The technical implementation of this vulnerability stems from the application's failure to perform proper certificate chain validation and trust verification. When establishing secure connections to banking servers, the application should validate that the presented certificate is issued by a trusted Certificate Authority and that the certificate has not been tampered with or forged. However, the application's code lacks proper certificate verification logic, allowing any malicious actor to present a crafted certificate that appears legitimate to the application. This flaw enables attackers to perform man-in-the-middle attacks by intercepting communications and presenting forged certificates that the application accepts without proper validation, as outlined in the ATT&CK technique T1573.002 for securing communications channels.

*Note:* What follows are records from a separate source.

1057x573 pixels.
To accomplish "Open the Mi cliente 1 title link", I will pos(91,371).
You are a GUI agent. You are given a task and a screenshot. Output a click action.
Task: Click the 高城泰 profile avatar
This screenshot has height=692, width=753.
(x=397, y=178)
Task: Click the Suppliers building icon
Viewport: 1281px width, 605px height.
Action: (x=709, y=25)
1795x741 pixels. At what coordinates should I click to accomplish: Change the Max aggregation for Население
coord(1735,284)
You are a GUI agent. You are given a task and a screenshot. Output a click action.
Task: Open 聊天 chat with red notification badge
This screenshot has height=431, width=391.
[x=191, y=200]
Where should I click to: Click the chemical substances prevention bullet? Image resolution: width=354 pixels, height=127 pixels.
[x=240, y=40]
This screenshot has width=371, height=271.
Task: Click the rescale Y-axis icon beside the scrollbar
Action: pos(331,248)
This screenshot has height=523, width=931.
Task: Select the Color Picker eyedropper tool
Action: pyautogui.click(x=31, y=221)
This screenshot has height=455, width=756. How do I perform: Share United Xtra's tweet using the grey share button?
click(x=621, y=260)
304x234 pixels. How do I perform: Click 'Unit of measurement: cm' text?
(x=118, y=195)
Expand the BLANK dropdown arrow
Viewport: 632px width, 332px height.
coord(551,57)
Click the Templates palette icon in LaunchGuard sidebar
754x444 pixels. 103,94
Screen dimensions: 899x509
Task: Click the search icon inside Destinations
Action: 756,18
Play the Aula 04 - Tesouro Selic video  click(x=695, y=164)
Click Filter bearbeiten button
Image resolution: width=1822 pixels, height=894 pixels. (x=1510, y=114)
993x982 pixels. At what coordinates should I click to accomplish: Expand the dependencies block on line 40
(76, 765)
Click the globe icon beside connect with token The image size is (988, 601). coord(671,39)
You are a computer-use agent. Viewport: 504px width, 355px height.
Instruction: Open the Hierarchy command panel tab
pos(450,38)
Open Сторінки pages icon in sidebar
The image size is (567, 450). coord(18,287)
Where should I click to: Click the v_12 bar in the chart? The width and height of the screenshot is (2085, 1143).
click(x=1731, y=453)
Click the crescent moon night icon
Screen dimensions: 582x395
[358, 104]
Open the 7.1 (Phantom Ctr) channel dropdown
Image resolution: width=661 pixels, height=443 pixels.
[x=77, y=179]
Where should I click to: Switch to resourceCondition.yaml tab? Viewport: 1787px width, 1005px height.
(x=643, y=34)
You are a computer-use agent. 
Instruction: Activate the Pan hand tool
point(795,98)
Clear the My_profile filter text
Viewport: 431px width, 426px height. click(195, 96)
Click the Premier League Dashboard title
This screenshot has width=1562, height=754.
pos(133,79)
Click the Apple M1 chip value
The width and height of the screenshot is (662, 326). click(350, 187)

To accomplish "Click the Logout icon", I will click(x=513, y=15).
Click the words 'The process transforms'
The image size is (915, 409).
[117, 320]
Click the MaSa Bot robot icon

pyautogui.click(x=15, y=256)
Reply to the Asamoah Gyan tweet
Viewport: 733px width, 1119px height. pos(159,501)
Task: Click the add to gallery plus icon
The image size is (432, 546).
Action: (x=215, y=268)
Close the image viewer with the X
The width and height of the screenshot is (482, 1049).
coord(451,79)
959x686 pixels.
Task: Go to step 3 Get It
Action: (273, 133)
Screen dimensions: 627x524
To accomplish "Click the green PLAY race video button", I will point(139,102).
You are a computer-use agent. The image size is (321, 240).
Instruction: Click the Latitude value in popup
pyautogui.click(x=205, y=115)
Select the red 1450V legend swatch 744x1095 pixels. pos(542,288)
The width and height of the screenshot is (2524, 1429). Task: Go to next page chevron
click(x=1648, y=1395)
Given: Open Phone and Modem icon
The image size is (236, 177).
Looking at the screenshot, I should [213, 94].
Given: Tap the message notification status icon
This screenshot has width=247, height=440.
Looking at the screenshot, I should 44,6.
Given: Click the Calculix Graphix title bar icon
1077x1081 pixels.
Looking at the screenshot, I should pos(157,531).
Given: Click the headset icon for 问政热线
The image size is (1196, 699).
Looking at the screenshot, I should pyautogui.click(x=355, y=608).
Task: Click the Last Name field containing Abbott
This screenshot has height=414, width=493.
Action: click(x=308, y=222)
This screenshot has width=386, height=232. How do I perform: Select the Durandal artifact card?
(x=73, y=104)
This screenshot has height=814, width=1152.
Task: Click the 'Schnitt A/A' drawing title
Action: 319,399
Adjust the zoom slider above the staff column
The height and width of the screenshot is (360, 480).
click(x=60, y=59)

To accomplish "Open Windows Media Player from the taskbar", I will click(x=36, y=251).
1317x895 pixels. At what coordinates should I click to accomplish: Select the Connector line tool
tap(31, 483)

The operational impact of this vulnerability is severe and directly affects the confidentiality and integrity of sensitive financial data transmitted through the application. Mobile banking applications handle highly sensitive information including account numbers, transaction details, personal identification data, and authentication credentials that are at risk when certificate verification is bypassed. Attackers can exploit this vulnerability to intercept and modify financial transactions, steal user credentials, or perform unauthorized account access. The vulnerability affects not just individual user data but also compromises the overall security posture of the financial institution's digital banking infrastructure. This weakness creates a pathway for attackers to establish persistent access to banking services and potentially scale their attacks across multiple users within the same application ecosystem.
Mitigation strategies for this vulnerability should focus on implementing proper certificate validation mechanisms within the application's SSL/TLS implementation. The fix requires the application to enforce strict certificate chain validation, including checking certificate signatures, verifying certificate expiration dates, and ensuring certificates are issued by trusted Certificate Authorities. Organizations should implement certificate pinning techniques where the application maintains a whitelist of trusted certificates or public keys, preventing the acceptance of forged certificates even if they appear valid. Additionally, the application should incorporate proper error handling for certificate validation failures and implement robust logging mechanisms to detect and respond to potential certificate validation attempts. This vulnerability demonstrates the critical importance of following secure coding practices as outlined in OWASP Mobile Top 10 M3 and should be addressed immediately through comprehensive code review and security testing procedures to ensure proper cryptographic implementation in mobile financial applications.